第9章 歪想 (羽宮一虎 / 場地圭介)
「…てか呼び出した本人なんでいねぇの」
私もそれは思ってた。
「羽宮くんに会うと泣いちゃうからだってさ」
「あぁそう。」
なんと…あのあとたくさん泣いたのかな。
なんだか悪いことをしてしまった気になる。悪くないとはいえ今日カズくんとでかけるのは私だ。

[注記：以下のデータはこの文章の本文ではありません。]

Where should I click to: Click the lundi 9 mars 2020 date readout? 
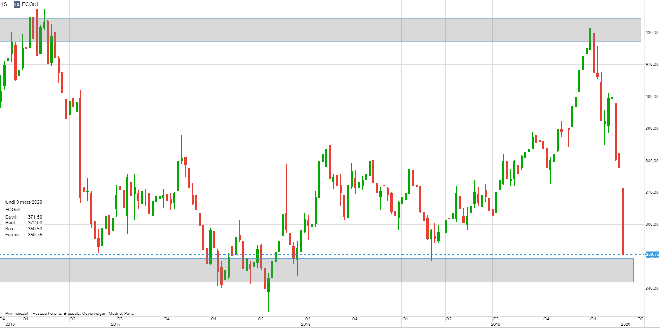tap(23, 202)
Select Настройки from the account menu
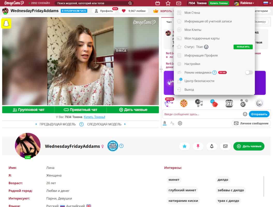 click(x=192, y=64)
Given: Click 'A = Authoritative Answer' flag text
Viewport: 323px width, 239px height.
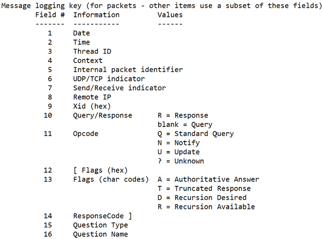Looking at the screenshot, I should tap(208, 179).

「ねえこっちがどんだけ苦しいか分かってる?好きにさせるだけさせといて1回シたらポイって最低だよ!?」
「頼んでねえよ。
勝手に好きになってんのそっちだろ。」
「本当最低…クズ!」
「ふざけんなクソ野郎!」
ツキンと胸が痛む。
どうしてカズくんがそこまで言われなきゃいけないんだろう。確かに最低かもしれないけど、カズくんはできない約束をしないから。だから彼女たちが頼むなら一度だけと決めて抱いたんだと思う。
勝手に好きになって怒って…
カズくんばかり責められてこんなの酷い。
ポロポロと涙が溢れてくる。
パシンと乾いた音が響いた。
それも1度じゃなく2度3度…。
「…」
「私達の方が何倍も痛かったんだから!
こんなんで済むとか思わないで!」
見ると、頬を抑えているカズくんが見える。
彼はそんなに悪いことをしたのだろうか。
抱いてくれと頼まれたから1度だけなら、と言って抱いただけ。そしたらカズくんを好きになってしまった子たちが捨てられたと言って怒っているんだ。
そんなのってあんまりでしょ。
好きという感情がないのに抱いてしまったカズくんも悪いけど…けど。私はカズくんの幼馴染だから…どうしても彼を庇いたくなってしまう。
「そのうち彼女寝盗られた男子に刺されるんじゃない?」
「かもな」
「あんたなんて刺されちゃえばいい!」
「はいはい。
もう話終わった?行っていい?」
「ほんと最低…っ」
もう何を言っても聞く耳を持たないカズくんに嫌気がさしたのか、女の子たちはそのまま帰ってしまった。ただ1人その場に残されたカズくんは、少し傷ついたようななんとも言えない表情をしていた。
「」
『…っふぇ?』
「ずっと聞いてたろ?バレバレ
待たせて悪ぃな、ケーキ食い行こーぜ」
まさかバレてたなんて…恥ずかしい。